Los calentadores radiantes tradicionales son conocidos por este problema: dispersan el calor por todas partes. En poco tiempo, el interior de la máquina se calienta demasiado, lo cual es un desastre para los componentes y también representa un riesgo real para quienes tienen que acceder al interior de la máquina.
Cómo solucionamos esto
Utilizamos lámparas de infrarrojos de onda corta. Piense en ellas como una linterna, y no como un calentador que calienta el aire. Gracias a reflectores especiales y envolturas de cuarzo, podemos dirigir esa energía térmica hacia un punto específico, de manera controlada.
El objetivo es simple: alcanzar el punto exacto, sin afectar el resto de la máquina.
Manejo del calor excesivo
Es imposible evitar que todo el calor se escape. Pero sí podemos controlarlo. Utilizamos recubrimientos de alta reflectividad para mantener la radiación en movimiento. Además, al conectar estas lámparas a un sistema controlado por PID, el proceso de calentamiento es casi instantáneo. No hay ese tiempo lento en el que toda la máquina se calienta excesivamente. Simplemente funciona.
La realidad en el lugar de trabajo
Aquí está el problema: se trata de un proceso de precisión. Si la lámpara está desalineada incluso unos pocos milímetros, habrá problemas. Habrá zonas calientes en la oblea, o peor aún, se podría fallar el objetivo del calentamiento.

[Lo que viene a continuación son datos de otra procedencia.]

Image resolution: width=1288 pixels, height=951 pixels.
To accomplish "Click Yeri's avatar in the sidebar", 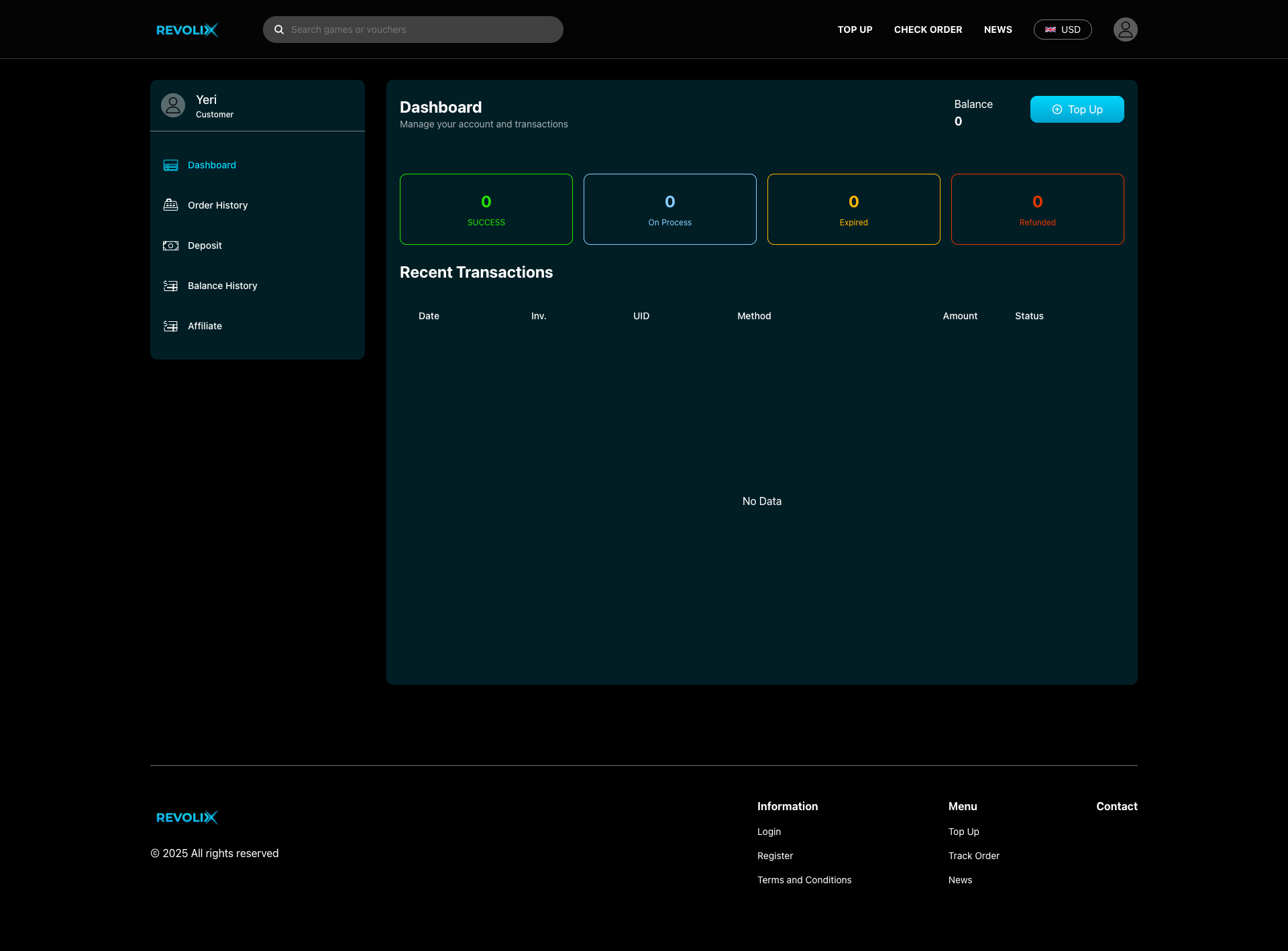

También hay que tener cuidado con el enfriamiento. Estas lámparas emiten una gran cantidad de calor. Si el flujo de aire no es adecuado o los ventiladores no funcionan correctamente, la lámpara se quemará antes de tiempo.
Pero cuando se hace bien, es maravilloso. Se puede eliminar gran parte de la capa de aislamiento térmico en las paredes internas de la máquina. Esto hace que la máquina sea más segura para quienes la mantienen, y finalmente se logra que el calor llegue exactamente donde debe estar.
La máquina se mantiene fría. La oblea se calienta. Todos están contentos.